The Top 6 Secrets to Minimizing Equipment Downtime
Downtime is defined as any unexpected pause or interruption during the production process. While downtime can occur due to a variety of reasons and root causes, like technical issues or equipment breakdown, it can cause a major disruption in operations and result in lost revenue. If unplanned downtime occurs frequently enough, it could negatively impact lead times, changeover, inventory planning, labor efficiency, cycle times and more.
You can effectively prevent equipment downtime by employing a variety of proactive measures. The key is investing some initial effort and planning to ensure your machinery and equipment are in proper working condition for the best chance of uptime success. Below are six proven strategies to help you reduce costly equipment downtime.
1. Conduct Regular Risk Audits
Most maintenance teams seldom conduct regular risk audits. However, to lower your equipment downtime rates, carrying out scheduled risk audits is absolutely critical.

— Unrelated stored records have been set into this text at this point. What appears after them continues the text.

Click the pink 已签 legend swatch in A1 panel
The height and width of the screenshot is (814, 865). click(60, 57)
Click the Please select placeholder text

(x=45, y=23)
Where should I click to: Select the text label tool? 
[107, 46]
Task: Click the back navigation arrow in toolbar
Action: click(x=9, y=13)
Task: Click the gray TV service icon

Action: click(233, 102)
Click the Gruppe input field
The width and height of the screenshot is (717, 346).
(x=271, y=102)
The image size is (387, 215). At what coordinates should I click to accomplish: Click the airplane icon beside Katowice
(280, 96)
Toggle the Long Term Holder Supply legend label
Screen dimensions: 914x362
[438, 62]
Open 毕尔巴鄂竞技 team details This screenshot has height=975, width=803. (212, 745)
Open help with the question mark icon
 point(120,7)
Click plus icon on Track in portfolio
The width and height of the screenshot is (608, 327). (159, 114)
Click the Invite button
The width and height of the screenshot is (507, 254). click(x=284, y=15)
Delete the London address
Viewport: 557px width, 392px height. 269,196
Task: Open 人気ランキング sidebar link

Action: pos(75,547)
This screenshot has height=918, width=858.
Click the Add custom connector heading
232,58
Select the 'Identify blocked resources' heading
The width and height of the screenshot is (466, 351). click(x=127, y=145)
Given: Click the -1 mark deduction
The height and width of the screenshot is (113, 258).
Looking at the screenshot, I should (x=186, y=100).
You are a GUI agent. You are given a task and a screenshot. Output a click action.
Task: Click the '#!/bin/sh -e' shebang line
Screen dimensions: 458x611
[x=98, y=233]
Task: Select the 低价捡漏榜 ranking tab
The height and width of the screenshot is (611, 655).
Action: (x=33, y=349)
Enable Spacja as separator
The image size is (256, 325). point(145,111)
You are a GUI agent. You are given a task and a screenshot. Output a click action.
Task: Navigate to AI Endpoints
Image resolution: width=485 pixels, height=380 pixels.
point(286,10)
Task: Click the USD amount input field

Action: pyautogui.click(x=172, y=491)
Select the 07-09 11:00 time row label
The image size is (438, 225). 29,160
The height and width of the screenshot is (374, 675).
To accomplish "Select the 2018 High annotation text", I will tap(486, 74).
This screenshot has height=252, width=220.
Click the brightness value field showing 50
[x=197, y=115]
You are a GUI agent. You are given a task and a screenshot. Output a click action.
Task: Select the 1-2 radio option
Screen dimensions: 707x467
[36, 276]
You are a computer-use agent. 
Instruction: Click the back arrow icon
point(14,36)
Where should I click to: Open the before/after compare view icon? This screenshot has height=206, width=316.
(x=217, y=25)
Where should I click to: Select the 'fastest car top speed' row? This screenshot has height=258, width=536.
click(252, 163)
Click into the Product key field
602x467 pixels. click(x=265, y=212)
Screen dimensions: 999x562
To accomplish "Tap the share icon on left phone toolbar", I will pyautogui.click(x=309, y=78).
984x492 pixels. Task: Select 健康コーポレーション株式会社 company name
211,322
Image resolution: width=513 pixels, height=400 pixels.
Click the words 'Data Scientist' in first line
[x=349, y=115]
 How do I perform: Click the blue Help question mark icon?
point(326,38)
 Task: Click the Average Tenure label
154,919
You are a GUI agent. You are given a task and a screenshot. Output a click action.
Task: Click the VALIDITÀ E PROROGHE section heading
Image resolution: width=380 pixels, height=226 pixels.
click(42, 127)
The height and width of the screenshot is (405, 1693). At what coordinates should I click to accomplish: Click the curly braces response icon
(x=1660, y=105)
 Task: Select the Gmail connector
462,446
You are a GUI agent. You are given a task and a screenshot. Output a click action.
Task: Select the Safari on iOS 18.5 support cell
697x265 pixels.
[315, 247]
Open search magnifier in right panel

Risk audits are important because they can help you discover which of your machines are obsolete or prone to equipment failure. For instance, if one of your machines is a quarter of a century old, its restoration to proper working condition could require extended planned downtime in the future..
Moreover, the company that manufactured the machine may no longer support your aging system, making acquiring spare parts very difficult. You can consider such a machine obsolete when the time and money it would cost to replace it is more than the cost of acquiring new equipment.
Risk audits also help you discover whether you have any obsolete machinery that jeopardizes the safety and well-being of your maintenance staff. This helps to lower expenses associated with disaster recovery.
2. Check Your Data
Most production tracking systems can help show the frequency of unexpected downtime. However, to prevent such occurrences in the future, you need to figure out the reason behind each downtime event, predict when it may happen next, record its cost and institute a preventative maintenance strategy from there.
To do all this, you must have actionable data and metrics to leverage. This is why you should have a central hub where you record details about anything related to real-time machine downtime on your production line, such as:
- Noticing an underperforming asset
- Servicing a machine part
- Ordering spare parts
You should use a computerized maintenance management system (CMMS) to do this accurately. Such a program can predict when a machine will likely break down again and offer timely alerts to help you prevent downtime and augment tracking equipment downtime overall. Furthermore, your CMMS can ensure that your team accesses relevant documentation at a central location and always follows the correct maintenance protocols.
3. Have a Preventive Maintenance Plan for All Equipment
A preventative maintenance plan helps to reduce unscheduled downtime and save your maintenance team time. Predictive maintenance could help you catch issues before they cause equipment breakdown, allowing you to order spares, place work orders, conduct routine maintenance and update your equipment maintenance schedule during intentionally planned downtime. This ensures you save on production losses, overtime compensation and priority shipping costs as it relates to every piece of equipment on your floor.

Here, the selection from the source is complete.